With lockdowns, her grief, and eventually the outrage she felt about the killing of George Floyd, Cornell made mental health the focus of a new weekly interview series called Mind Wide Open where guests discuss various facets of the topic via her Instagram. “I’m obviously not a mental health expert,” she says. “I’m just a college student who has experienced a lot by way of grief and trauma. So it’s really important to me to be in conversation with experts in that field.”
She launched the series last month on what would have been her father’s 56th birthday with a chat with Dr. Laura van Dernoot Lipsky, a founder of the Trauma Stewardship Institute and author of several books about trauma. They discussed breaking down the stigmas around mental health and the intergenerational effects of trauma. At the start of it, Silver says, “My intention for this series is to destigmatize mental health and to normalize having open discussion about mental health.” She has since posted episodes with Dr. Marc Brackett, a founder of the Yale Center for Emotional Intelligence, and Sir Carter, a TikTok personality who discussed his mental health struggles as a gay, black man. For Monday’s episode, Guns N’ Roses bassist Duff McKagan will join the 20-year-old host.

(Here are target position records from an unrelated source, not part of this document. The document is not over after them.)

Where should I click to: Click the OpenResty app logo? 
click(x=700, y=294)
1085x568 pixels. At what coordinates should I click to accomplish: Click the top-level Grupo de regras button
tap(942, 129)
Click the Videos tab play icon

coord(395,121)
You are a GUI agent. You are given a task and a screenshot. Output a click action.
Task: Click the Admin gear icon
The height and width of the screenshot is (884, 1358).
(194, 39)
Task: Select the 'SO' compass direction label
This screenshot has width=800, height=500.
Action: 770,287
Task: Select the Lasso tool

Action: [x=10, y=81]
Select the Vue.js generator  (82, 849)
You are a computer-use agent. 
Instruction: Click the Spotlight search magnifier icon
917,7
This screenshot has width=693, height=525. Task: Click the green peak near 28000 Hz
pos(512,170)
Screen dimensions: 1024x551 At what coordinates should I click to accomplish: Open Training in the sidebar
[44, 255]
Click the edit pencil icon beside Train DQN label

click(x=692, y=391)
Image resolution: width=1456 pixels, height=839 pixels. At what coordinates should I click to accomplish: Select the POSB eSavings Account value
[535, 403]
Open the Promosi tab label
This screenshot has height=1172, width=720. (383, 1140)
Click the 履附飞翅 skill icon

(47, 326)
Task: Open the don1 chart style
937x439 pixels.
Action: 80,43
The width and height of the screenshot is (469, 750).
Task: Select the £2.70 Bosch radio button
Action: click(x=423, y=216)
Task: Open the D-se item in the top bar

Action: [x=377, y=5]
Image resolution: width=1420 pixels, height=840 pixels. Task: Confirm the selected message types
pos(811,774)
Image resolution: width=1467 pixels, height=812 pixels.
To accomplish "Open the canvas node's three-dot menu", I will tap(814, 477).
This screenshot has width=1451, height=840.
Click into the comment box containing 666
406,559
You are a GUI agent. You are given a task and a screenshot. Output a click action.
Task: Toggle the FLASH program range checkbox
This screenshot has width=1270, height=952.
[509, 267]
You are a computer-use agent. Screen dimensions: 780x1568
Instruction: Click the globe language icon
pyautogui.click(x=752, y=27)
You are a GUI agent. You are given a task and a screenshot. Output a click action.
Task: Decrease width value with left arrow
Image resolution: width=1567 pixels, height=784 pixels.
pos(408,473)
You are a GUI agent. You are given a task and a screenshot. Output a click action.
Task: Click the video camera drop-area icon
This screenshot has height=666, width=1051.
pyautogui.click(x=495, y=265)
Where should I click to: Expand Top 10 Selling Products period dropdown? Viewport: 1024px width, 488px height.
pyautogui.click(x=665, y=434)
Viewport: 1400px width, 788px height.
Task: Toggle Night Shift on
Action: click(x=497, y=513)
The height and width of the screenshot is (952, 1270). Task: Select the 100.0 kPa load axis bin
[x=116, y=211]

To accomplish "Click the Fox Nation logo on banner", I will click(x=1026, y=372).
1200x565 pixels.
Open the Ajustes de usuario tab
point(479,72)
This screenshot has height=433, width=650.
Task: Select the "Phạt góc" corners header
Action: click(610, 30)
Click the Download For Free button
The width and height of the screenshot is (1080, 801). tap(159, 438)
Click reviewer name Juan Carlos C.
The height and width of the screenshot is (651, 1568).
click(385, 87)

“Lily has taken the very brave step of exposing her own ups and downs with mental health and carrying forward a message and public conversations with others,” McKagan tells Rolling Stone. “This public forum of Mind Wide Open is a brilliant dive into the real-time realities and solutions for us all to hold onto. Lily has definitely lived it and is still dealing with her own ‘stuff,’ and that she chose to do something like this just shows the character of this super-strong, young woman.”
With a broad set of guests, Silver hopes that people from all backgrounds are able to benefit from the series. “I’d like to emphasize the fact that we are all experiencing a collective trauma right now, whether or not people know it,” she says after her first episode. “I think this is one of the few times in history where it’s affecting literally every single person on the planet. This pandemic and structural supremacy are deeply traumatic. So I want to help provide vocabulary around that trauma and let people know that what you’re feeling is not crazy. No one’s alone in this. We’re all experiencing a similar thing.”
Why did you want to do this IGTV series?
I was struggling since it was around the anniversary of my dad passing, and he was someone who really understood and shared and validated my mental health issues. I launched the series in his honor because I knew that he would be proud of my vulnerability. Helping others and pursuing my passions is something that he always instilled in me.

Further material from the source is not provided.